Work to complete:
In the data below, find the line with "Image resolution: width=636" and output it along with every later line, exactly, but not the pictures.

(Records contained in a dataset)

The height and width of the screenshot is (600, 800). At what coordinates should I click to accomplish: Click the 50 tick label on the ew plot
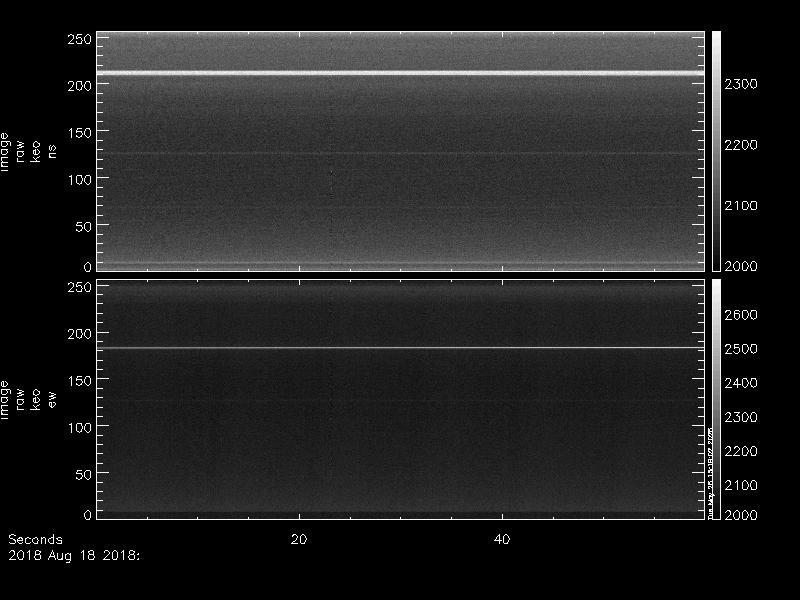point(84,474)
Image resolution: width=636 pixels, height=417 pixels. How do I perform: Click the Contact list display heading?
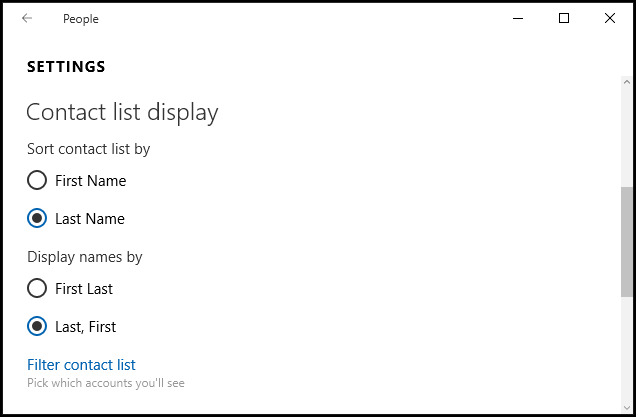pos(122,112)
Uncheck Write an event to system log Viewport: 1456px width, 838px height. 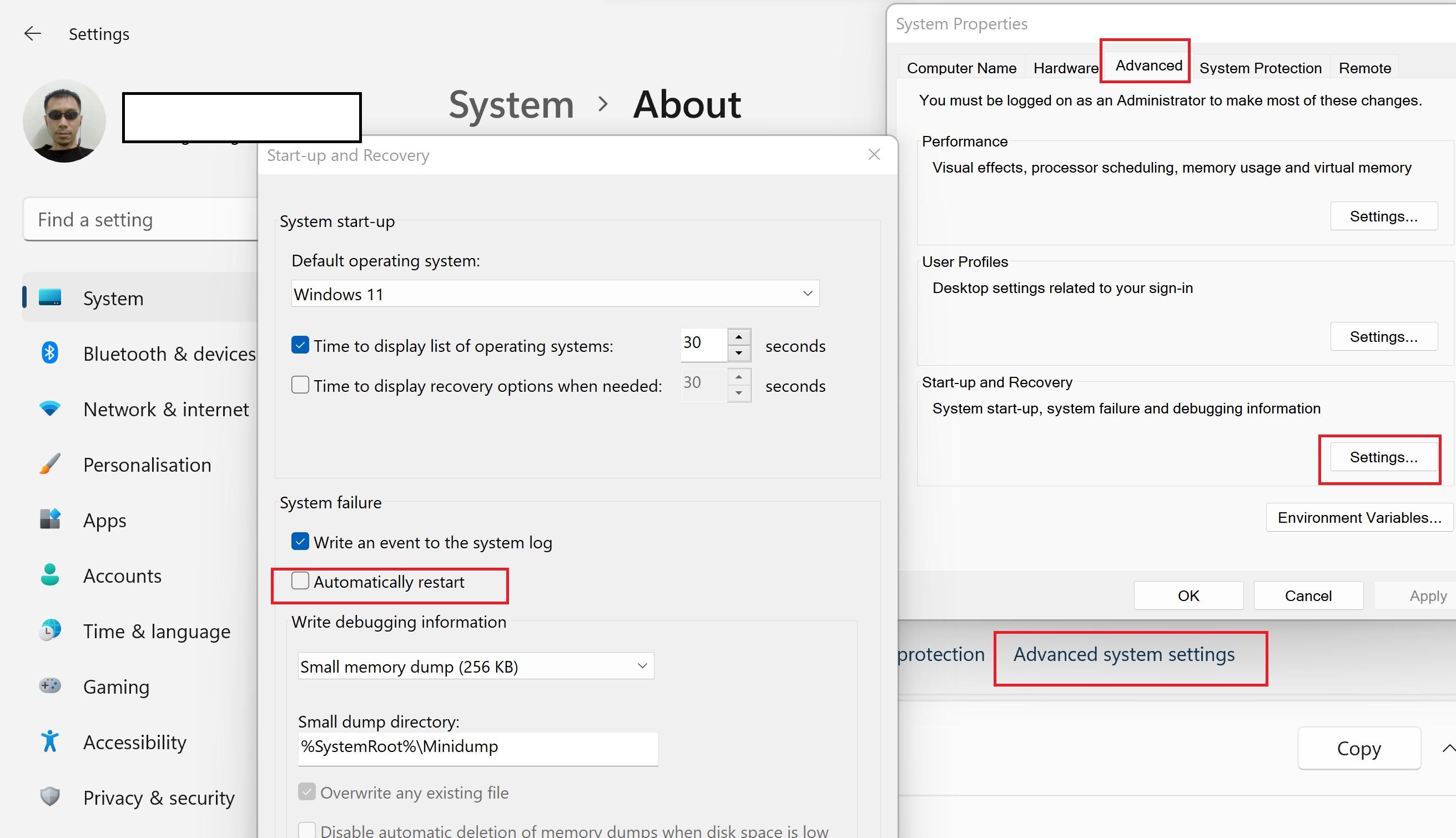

Response area:
Image resolution: width=636 pixels, height=417 pixels. How do I perform: Click the Contact list display heading?
pos(122,112)
Uncheck Write an event to system log Viewport: 1456px width, 838px height. 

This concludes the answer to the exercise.